Assigned task = Write the records out again, exactly.

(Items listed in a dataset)

● ● ● ● ●

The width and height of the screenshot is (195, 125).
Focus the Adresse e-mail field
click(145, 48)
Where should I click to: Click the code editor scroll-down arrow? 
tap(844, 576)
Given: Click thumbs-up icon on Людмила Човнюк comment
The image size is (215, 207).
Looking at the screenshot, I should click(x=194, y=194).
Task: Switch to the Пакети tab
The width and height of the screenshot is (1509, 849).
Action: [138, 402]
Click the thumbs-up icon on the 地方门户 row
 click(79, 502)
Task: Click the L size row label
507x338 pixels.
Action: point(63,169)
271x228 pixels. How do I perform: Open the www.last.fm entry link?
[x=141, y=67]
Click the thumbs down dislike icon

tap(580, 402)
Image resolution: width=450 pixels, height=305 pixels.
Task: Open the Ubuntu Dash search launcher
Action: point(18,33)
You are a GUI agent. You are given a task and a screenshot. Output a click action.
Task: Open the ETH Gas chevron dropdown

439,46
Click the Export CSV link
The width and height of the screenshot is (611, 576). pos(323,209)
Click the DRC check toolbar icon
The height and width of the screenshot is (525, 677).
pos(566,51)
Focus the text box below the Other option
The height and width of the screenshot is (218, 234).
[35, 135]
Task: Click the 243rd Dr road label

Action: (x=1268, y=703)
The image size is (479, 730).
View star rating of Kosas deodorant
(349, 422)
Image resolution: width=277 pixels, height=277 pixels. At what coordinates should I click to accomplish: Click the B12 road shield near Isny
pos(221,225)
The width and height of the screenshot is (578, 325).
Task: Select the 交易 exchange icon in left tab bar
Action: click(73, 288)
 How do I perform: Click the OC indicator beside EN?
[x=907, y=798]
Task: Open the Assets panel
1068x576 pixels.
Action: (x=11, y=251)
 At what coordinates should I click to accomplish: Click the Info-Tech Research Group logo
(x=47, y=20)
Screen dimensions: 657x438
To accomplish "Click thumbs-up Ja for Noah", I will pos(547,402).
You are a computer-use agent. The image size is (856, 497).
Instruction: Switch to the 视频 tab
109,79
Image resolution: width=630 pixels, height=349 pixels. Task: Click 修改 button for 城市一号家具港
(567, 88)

● ● ● ● ●

Solution =
The width and height of the screenshot is (195, 125).
Focus the Adresse e-mail field
click(145, 48)
Where should I click to: Click the code editor scroll-down arrow? 
tap(844, 576)
Given: Click thumbs-up icon on Людмила Човнюк comment
The image size is (215, 207).
Looking at the screenshot, I should click(x=194, y=194).
Task: Switch to the Пакети tab
The width and height of the screenshot is (1509, 849).
Action: [138, 402]
Click the thumbs-up icon on the 地方门户 row
 click(79, 502)
Task: Click the L size row label
507x338 pixels.
Action: point(63,169)
271x228 pixels. How do I perform: Open the www.last.fm entry link?
[x=141, y=67]
Click the thumbs down dislike icon

tap(580, 402)
Image resolution: width=450 pixels, height=305 pixels.
Task: Open the Ubuntu Dash search launcher
Action: point(18,33)
You are a GUI agent. You are given a task and a screenshot. Output a click action.
Task: Open the ETH Gas chevron dropdown

439,46
Click the Export CSV link
The width and height of the screenshot is (611, 576). pos(323,209)
Click the DRC check toolbar icon
The height and width of the screenshot is (525, 677).
pos(566,51)
Focus the text box below the Other option
The height and width of the screenshot is (218, 234).
[35, 135]
Task: Click the 243rd Dr road label

Action: (x=1268, y=703)
The image size is (479, 730).
View star rating of Kosas deodorant
(349, 422)
Image resolution: width=277 pixels, height=277 pixels. At what coordinates should I click to accomplish: Click the B12 road shield near Isny
pos(221,225)
The width and height of the screenshot is (578, 325).
Task: Select the 交易 exchange icon in left tab bar
Action: click(73, 288)
 How do I perform: Click the OC indicator beside EN?
[x=907, y=798]
Task: Open the Assets panel
1068x576 pixels.
Action: (x=11, y=251)
 At what coordinates should I click to accomplish: Click the Info-Tech Research Group logo
(x=47, y=20)
Screen dimensions: 657x438
To accomplish "Click thumbs-up Ja for Noah", I will pos(547,402).
You are a computer-use agent. The image size is (856, 497).
Instruction: Switch to the 视频 tab
109,79
Image resolution: width=630 pixels, height=349 pixels. Task: Click 修改 button for 城市一号家具港
(567, 88)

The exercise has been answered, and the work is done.